> [WHAT IS NEEDED]
Reproduce every line of the data below verbatim, leaving out the pictures.

|---|

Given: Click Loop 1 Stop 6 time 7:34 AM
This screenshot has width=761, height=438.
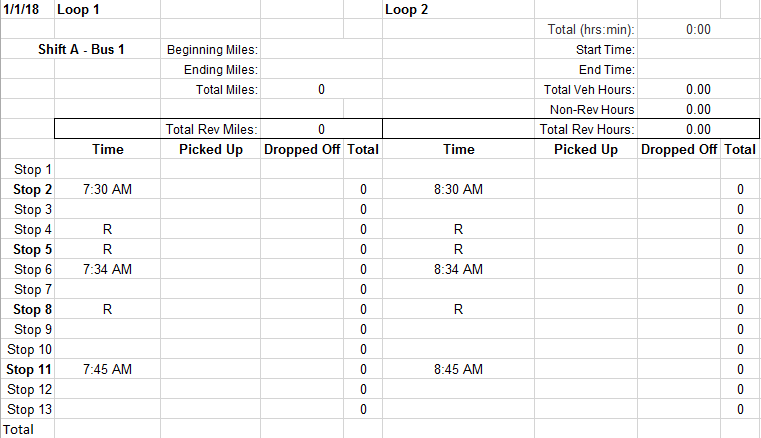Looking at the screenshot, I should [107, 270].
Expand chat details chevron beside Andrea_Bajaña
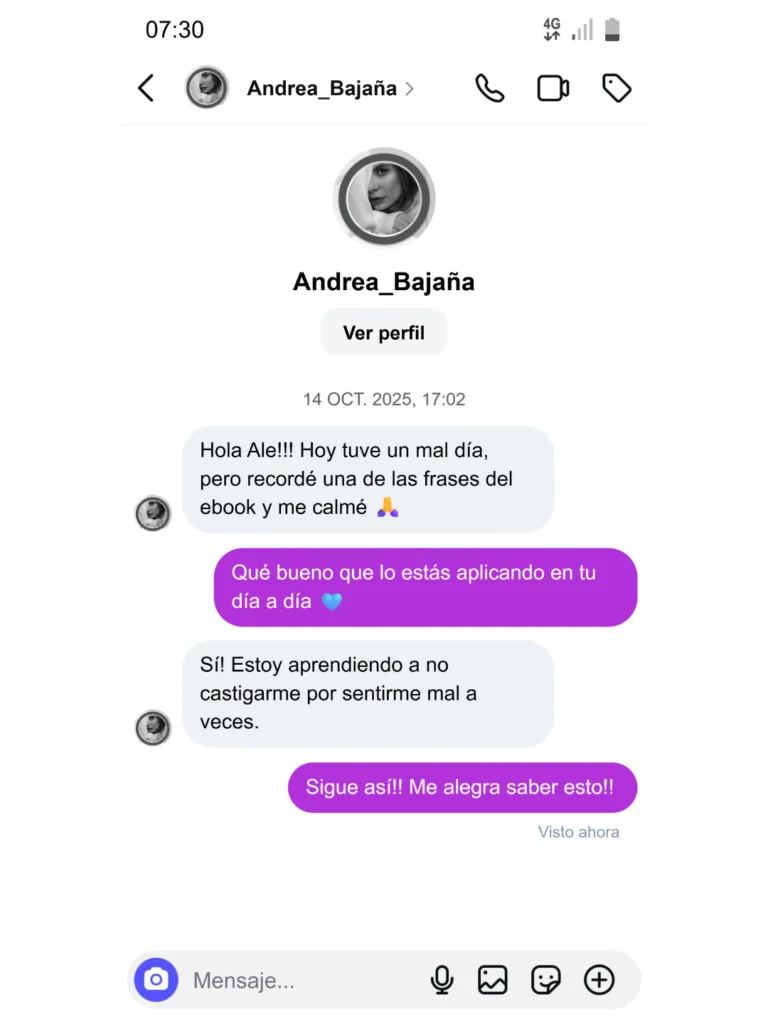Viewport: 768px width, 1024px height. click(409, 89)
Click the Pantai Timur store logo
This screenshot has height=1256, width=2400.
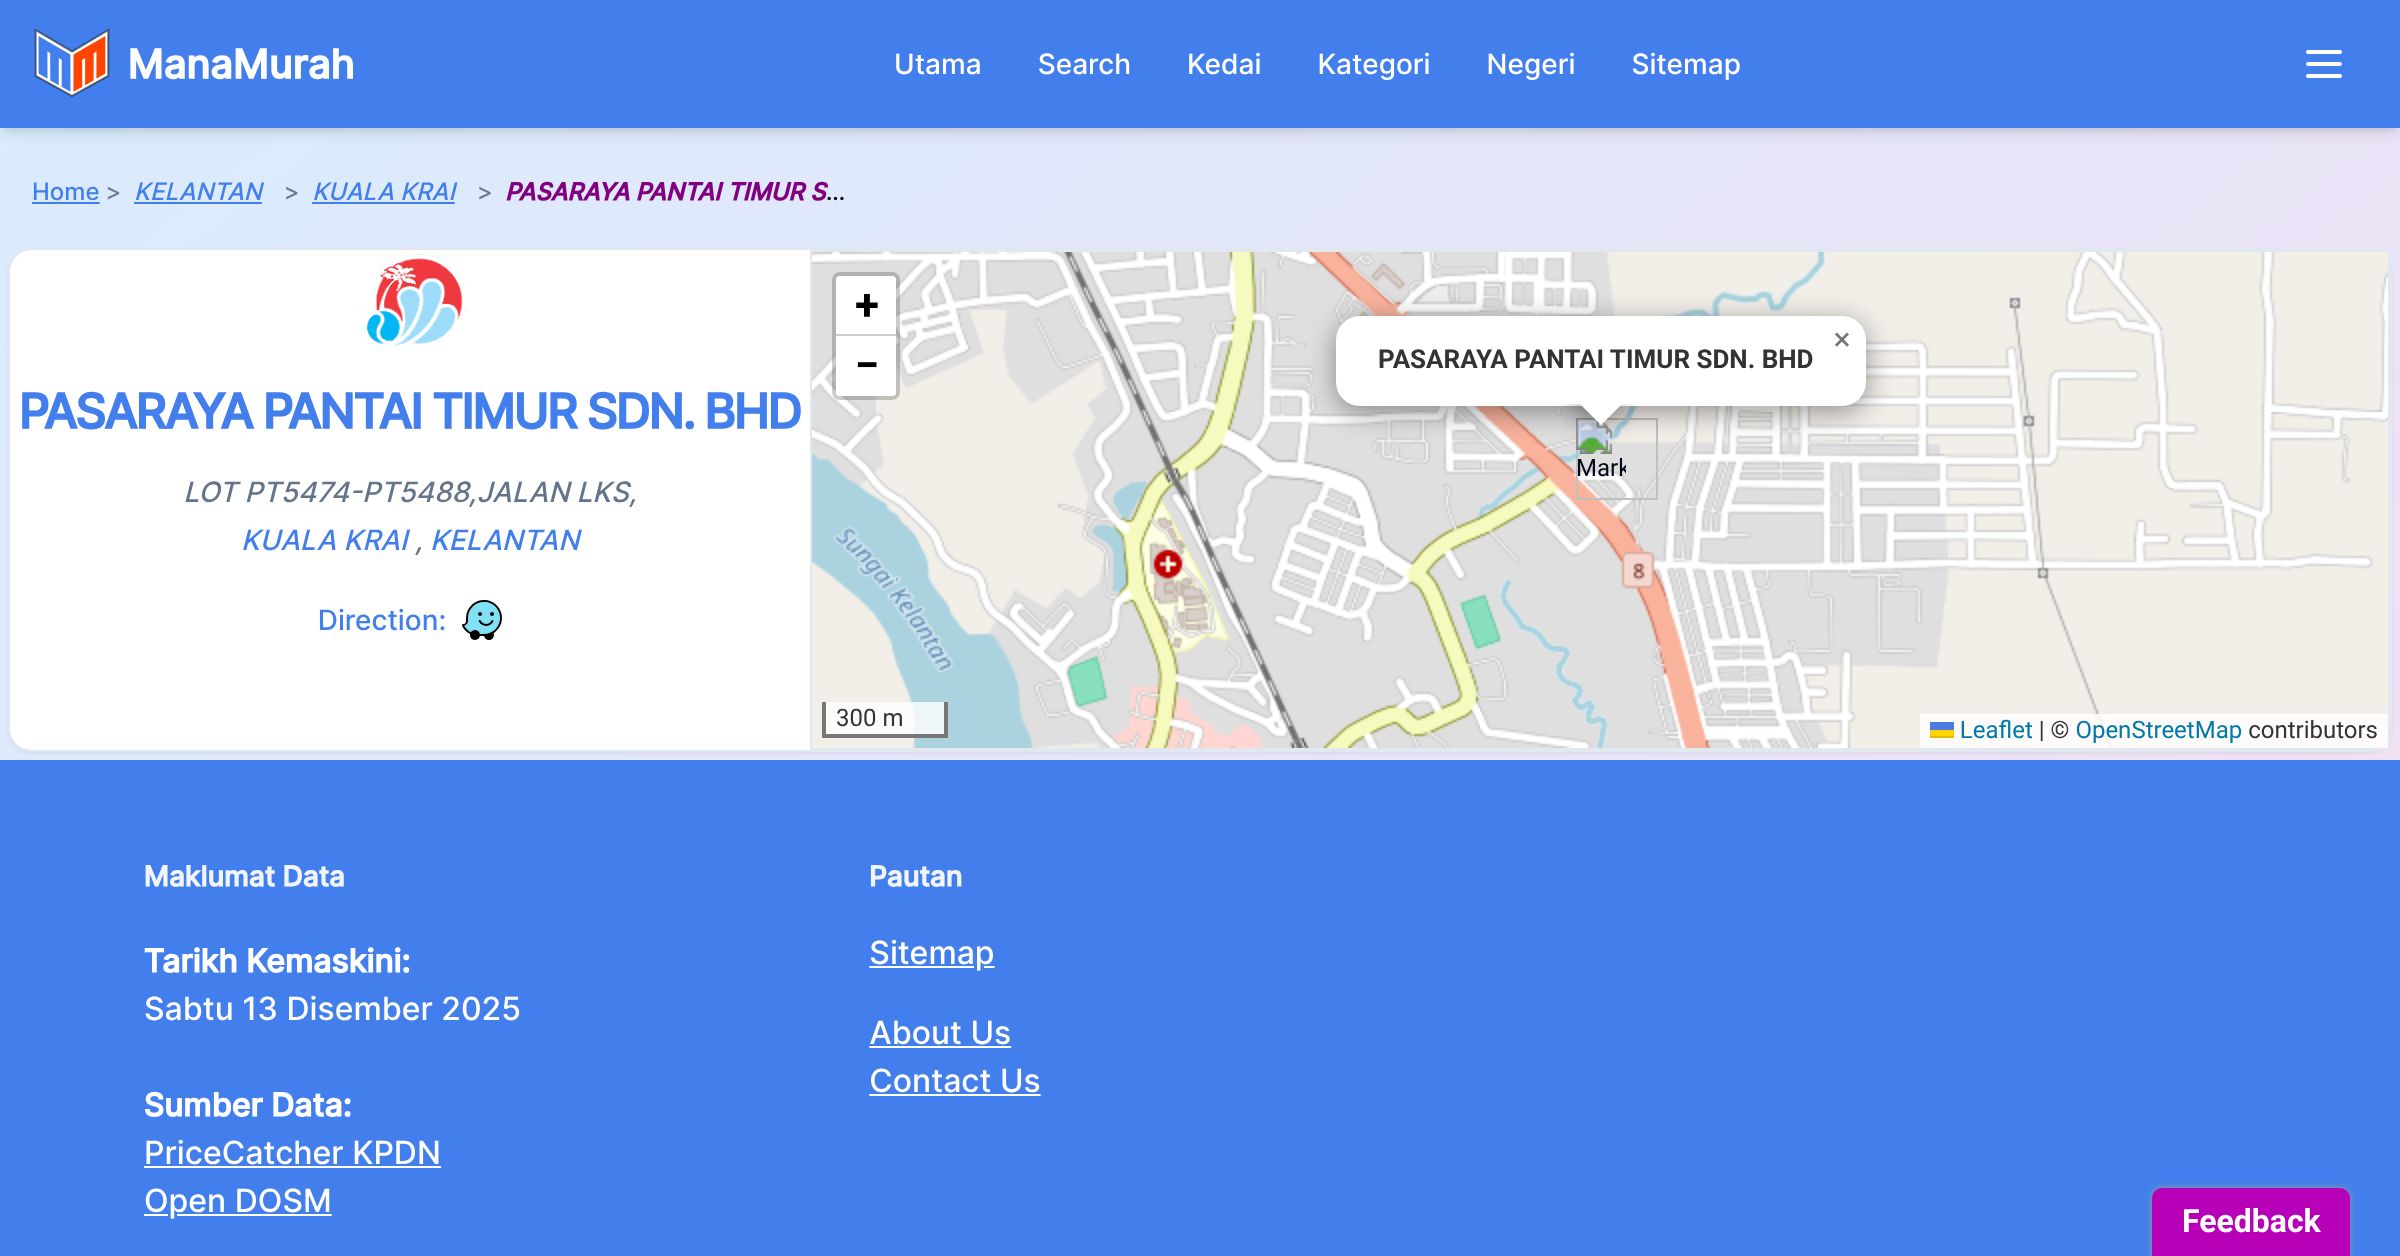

|---|

> [EXERCISE RESPONSE]
Given: Click Loop 1 Stop 6 time 7:34 AM
This screenshot has width=761, height=438.
Looking at the screenshot, I should [107, 270].
Expand chat details chevron beside Andrea_Bajaña
Viewport: 768px width, 1024px height. click(409, 89)
Click the Pantai Timur store logo
This screenshot has height=1256, width=2400.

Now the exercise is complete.